Im Knafelj-Haus in der Seilerstätte ist heute das Slowenische Wissenschaftsinstitut in Wien untergebracht, das mit zahlreichen Veranstaltungen und Ausstellungen die slowenische Wissenschaft und Kultur in Wien pflegt. Für die Studienrichtung Slowenistik der Universität Wien stand und steht diese Tür immer offen. Im Zuge der Wien-Besichtigung besuchten wir auch dieses Institut (im Bild). Es folgte eine Präsentation der Wiener Slawistik und im Besonderen der Slowenistik samt Erfahrungsaustausch und Diskussion am Institut für Slawistik der Universität Wien mit einem Impulsvortrag von Elizabeta Jenko und Doris Krajnc Cerny, einer Absolventin der Slowenistik in Wien.

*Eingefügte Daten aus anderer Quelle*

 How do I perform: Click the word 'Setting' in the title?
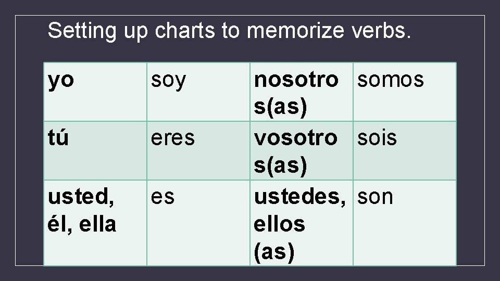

Slowenen und Sloweninnen haben nicht nur in Wien studiert, sie haben hier auch ihre Spuren hinterlassen. Am deutlichsten sichtbar wird dies am Werk slowenischer Architekten. Auf dem Weg vom Universitätsplatz zur Seilerstätte befindet sich auf dem Kohlmarkt das Haus Artaria (im Bild), von Maks Fabiani entworfen, der auch die Urania gestaltete und bei der Projektierung der Stadtbahnstation Karlsplatz beteiligt war.

Auf dem Weg durch den ersten Bezirk erfuhren wir, dass der erste Wiener Bischof, Jurij Slatkonja (1456-1522) slowenischer Abstammung war. Er ist im Wiener Stephansdom begraben. Weiters erinnert eine Gedenktafel rechts neben dem Haupteingang des Doms an den Mathematiker, Astronom und Arzt Andrej Perlah (1490-1551) aus Maribor. Seine Verdienste als Mediziner sind besonders wegen der Erkenntnisse um die damals grassierende Pest in die Geschichte eingegangen.

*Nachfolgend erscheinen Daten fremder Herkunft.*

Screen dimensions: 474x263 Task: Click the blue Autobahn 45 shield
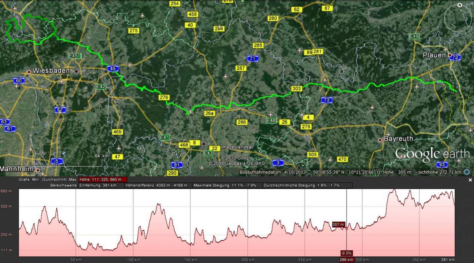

Jože Plečnik, der berühmte Schüler Otto Wagners und spätere Stadtarchitekt von Ljubljana, beschritt bald eigene Wege: Das Zacherlhaus am Wiener Bauernmarkt wurde von ihm geplant und erbaut.

Moderne Funktionalität kennzeichnet auch Plečniks Hl.-Geist-Kirche in der Herbststraße im 16. Bezirk, vor der wir uns nach einer stimmungsvollen Besichtigung von den slowenischen Gästen verabschiedeten.